= What to work on =
Copy the material below verbatim, from the line containing "You are a computer-use agent. The width" through the line containing "pyautogui.click(x=86, y=198)", both included.

= Given information =
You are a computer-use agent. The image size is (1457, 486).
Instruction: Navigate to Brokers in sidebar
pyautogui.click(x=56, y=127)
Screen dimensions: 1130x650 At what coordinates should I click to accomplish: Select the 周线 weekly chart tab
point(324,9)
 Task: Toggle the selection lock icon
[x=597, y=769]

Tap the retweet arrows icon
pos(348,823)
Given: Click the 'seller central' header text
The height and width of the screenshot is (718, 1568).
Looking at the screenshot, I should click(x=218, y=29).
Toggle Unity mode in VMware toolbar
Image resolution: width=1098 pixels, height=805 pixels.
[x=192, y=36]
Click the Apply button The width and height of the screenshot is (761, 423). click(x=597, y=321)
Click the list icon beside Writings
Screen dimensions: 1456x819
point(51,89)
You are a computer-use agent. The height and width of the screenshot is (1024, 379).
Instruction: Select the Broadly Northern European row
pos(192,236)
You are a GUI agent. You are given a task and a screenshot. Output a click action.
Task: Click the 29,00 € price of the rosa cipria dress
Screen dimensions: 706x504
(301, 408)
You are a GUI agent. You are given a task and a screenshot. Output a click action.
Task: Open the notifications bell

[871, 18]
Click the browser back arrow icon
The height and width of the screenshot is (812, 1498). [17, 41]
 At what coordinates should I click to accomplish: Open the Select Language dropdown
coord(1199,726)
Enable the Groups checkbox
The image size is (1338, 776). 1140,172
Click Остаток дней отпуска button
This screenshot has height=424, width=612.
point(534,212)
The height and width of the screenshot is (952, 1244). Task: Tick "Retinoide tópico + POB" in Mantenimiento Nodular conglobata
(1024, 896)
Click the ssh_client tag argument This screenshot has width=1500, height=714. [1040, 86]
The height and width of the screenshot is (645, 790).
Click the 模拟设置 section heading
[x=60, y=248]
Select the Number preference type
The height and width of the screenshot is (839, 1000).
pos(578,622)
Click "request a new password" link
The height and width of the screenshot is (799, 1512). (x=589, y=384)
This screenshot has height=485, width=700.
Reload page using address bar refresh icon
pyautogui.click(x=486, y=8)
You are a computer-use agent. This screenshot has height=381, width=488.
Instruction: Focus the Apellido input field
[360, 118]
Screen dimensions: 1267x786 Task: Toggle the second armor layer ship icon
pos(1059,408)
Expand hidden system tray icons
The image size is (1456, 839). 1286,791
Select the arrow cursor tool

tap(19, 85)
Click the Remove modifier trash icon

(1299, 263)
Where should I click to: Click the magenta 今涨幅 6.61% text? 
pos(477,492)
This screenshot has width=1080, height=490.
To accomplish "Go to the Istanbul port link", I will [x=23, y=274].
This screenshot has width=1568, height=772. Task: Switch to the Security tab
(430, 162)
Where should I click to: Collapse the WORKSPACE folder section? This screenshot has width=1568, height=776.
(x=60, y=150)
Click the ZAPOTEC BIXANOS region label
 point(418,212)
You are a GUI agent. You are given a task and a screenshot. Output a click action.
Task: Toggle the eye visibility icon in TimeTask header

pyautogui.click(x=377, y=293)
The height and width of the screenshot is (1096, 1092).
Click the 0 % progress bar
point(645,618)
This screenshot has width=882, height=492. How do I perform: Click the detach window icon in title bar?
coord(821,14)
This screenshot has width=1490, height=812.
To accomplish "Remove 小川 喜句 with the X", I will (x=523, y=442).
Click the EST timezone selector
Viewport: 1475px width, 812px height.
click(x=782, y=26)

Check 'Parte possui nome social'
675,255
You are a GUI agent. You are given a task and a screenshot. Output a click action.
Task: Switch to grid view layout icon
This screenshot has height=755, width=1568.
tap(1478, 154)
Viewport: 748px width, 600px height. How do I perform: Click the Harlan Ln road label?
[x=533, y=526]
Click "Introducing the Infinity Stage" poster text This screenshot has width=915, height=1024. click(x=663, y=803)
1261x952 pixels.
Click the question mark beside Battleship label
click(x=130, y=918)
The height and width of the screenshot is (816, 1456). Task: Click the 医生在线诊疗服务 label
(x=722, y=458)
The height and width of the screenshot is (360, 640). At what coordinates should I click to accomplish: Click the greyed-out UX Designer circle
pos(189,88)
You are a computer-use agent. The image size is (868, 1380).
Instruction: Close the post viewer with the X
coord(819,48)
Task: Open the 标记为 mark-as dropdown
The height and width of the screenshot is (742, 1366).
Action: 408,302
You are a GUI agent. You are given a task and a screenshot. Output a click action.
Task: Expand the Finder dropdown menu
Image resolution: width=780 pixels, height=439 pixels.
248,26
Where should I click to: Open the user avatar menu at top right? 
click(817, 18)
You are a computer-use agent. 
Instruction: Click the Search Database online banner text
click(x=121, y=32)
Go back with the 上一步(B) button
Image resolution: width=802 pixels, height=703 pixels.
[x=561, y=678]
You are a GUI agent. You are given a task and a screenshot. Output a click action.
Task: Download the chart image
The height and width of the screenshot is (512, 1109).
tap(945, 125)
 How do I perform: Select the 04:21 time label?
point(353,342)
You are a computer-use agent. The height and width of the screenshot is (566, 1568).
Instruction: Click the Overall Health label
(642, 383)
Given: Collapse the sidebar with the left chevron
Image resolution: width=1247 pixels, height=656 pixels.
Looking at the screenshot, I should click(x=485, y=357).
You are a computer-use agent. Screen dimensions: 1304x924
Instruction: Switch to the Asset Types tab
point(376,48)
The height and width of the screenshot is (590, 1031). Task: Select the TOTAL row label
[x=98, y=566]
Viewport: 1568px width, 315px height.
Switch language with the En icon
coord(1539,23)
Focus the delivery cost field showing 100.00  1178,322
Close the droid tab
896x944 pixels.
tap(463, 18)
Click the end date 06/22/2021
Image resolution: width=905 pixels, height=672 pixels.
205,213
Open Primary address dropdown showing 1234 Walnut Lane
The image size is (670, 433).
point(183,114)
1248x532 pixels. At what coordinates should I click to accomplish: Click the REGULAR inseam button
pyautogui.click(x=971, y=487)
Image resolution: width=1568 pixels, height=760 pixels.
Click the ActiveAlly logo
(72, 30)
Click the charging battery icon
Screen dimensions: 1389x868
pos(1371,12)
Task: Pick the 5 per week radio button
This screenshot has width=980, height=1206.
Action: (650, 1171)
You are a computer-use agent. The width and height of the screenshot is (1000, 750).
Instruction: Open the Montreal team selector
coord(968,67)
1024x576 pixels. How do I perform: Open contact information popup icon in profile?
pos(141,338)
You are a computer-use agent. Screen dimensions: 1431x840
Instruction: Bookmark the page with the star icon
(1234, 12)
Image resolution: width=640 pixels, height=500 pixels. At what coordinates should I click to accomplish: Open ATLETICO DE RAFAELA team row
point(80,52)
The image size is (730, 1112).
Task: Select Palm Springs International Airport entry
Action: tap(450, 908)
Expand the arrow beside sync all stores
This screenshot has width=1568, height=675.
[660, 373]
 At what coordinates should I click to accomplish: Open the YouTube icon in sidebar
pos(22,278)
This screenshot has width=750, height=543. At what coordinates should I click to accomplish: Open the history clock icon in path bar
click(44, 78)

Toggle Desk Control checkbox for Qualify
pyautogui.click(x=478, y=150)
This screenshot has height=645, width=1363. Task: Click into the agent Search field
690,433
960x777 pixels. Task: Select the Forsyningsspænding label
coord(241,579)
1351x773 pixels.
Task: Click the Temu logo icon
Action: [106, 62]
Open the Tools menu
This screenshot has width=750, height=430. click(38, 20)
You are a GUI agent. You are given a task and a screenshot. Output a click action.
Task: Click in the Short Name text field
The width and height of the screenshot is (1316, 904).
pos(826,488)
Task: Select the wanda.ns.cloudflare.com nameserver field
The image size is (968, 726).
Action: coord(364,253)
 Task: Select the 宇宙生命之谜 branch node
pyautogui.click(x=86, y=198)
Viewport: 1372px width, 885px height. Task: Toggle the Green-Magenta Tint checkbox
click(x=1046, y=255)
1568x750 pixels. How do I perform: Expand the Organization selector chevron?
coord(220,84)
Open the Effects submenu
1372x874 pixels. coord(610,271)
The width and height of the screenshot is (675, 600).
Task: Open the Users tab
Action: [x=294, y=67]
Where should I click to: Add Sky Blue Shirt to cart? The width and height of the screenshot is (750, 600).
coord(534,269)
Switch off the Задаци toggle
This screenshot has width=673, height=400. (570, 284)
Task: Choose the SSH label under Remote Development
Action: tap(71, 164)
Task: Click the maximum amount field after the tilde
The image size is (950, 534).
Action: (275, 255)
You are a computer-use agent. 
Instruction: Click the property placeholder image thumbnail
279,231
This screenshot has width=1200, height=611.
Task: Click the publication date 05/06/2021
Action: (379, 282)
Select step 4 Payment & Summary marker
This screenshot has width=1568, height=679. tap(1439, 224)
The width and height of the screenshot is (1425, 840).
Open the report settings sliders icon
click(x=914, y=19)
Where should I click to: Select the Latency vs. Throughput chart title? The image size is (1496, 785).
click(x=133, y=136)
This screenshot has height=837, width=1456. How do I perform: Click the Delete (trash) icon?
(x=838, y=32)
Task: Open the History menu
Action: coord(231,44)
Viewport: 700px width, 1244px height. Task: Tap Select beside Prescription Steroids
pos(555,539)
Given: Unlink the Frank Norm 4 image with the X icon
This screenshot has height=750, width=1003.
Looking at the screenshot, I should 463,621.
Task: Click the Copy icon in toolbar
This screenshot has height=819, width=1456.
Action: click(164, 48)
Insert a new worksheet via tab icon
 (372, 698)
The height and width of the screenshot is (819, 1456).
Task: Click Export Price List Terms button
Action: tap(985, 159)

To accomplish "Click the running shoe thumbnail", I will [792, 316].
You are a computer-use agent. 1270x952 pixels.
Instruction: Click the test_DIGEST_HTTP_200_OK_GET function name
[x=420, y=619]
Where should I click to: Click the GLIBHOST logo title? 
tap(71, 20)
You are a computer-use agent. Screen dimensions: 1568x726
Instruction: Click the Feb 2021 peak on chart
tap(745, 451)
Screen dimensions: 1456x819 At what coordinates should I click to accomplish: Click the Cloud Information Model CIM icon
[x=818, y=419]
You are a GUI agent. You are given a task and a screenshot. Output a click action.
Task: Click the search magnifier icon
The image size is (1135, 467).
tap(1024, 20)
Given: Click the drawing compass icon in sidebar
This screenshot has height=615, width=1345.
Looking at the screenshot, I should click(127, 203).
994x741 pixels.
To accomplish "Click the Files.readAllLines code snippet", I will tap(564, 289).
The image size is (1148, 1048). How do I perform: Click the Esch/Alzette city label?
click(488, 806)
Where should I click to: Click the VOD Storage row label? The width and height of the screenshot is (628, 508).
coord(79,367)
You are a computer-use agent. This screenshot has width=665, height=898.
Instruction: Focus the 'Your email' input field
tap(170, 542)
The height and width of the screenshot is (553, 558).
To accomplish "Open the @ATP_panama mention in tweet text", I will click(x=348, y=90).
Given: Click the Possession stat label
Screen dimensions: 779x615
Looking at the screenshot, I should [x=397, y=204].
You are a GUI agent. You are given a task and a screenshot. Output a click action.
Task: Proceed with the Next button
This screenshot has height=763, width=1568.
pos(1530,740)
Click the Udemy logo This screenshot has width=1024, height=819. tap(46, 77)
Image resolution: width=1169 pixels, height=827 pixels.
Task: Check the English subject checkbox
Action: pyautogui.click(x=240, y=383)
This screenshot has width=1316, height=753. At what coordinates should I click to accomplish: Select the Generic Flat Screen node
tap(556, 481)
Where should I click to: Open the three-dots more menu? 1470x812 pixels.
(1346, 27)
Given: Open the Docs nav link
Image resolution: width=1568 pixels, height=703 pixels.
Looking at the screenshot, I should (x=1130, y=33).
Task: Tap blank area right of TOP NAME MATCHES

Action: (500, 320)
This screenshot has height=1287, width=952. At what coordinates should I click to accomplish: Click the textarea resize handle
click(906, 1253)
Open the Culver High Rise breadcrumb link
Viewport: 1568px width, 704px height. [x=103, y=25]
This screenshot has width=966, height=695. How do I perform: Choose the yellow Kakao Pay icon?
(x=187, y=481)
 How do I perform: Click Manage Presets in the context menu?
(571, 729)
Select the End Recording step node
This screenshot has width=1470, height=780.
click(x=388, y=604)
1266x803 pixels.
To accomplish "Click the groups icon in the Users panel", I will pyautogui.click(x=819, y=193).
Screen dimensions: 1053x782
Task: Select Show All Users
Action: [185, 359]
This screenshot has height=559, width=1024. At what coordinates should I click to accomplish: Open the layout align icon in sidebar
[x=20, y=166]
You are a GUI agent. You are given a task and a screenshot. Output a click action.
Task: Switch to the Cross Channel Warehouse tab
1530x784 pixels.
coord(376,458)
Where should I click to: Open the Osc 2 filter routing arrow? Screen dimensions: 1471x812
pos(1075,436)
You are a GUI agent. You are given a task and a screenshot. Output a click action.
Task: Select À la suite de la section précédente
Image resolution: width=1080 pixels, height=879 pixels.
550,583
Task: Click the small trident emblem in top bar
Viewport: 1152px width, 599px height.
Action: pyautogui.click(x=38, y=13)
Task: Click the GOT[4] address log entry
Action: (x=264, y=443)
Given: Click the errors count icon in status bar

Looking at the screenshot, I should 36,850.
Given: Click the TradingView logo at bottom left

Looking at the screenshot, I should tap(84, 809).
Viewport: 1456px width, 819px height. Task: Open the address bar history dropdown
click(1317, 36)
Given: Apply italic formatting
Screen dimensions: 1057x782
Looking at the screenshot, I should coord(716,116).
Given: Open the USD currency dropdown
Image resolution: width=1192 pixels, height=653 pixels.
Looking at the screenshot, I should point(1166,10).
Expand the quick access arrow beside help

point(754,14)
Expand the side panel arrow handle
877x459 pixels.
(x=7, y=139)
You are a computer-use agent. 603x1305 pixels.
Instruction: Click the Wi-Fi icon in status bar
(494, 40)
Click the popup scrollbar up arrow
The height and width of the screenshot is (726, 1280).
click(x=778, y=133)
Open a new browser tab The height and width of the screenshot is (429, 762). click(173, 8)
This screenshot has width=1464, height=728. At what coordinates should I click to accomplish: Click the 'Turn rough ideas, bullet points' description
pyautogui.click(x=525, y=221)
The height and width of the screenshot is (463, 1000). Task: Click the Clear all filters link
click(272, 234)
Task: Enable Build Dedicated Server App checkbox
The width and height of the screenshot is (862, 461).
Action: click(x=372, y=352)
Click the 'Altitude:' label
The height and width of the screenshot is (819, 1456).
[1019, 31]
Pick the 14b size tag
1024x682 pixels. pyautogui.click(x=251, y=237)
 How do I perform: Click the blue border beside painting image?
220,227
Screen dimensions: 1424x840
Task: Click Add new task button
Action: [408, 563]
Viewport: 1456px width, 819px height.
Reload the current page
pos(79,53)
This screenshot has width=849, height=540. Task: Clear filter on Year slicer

= The completed task =
You are a computer-use agent. The width and height of the screenshot is (1000, 750).
Instruction: Open the Montreal team selector
coord(968,67)
1024x576 pixels. How do I perform: Open contact information popup icon in profile?
pos(141,338)
You are a computer-use agent. Screen dimensions: 1431x840
Instruction: Bookmark the page with the star icon
(1234, 12)
Image resolution: width=640 pixels, height=500 pixels. At what coordinates should I click to accomplish: Open ATLETICO DE RAFAELA team row
point(80,52)
The image size is (730, 1112).
Task: Select Palm Springs International Airport entry
Action: tap(450, 908)
Expand the arrow beside sync all stores
This screenshot has width=1568, height=675.
[660, 373]
 At what coordinates should I click to accomplish: Open the YouTube icon in sidebar
pos(22,278)
This screenshot has width=750, height=543. At what coordinates should I click to accomplish: Open the history clock icon in path bar
click(44, 78)

Toggle Desk Control checkbox for Qualify
pyautogui.click(x=478, y=150)
This screenshot has height=645, width=1363. Task: Click into the agent Search field
690,433
960x777 pixels. Task: Select the Forsyningsspænding label
coord(241,579)
1351x773 pixels.
Task: Click the Temu logo icon
Action: [106, 62]
Open the Tools menu
This screenshot has width=750, height=430. click(38, 20)
You are a GUI agent. You are given a task and a screenshot. Output a click action.
Task: Click in the Short Name text field
The width and height of the screenshot is (1316, 904).
pos(826,488)
Task: Select the wanda.ns.cloudflare.com nameserver field
The image size is (968, 726).
Action: coord(364,253)
 Task: Select the 宇宙生命之谜 branch node
pyautogui.click(x=86, y=198)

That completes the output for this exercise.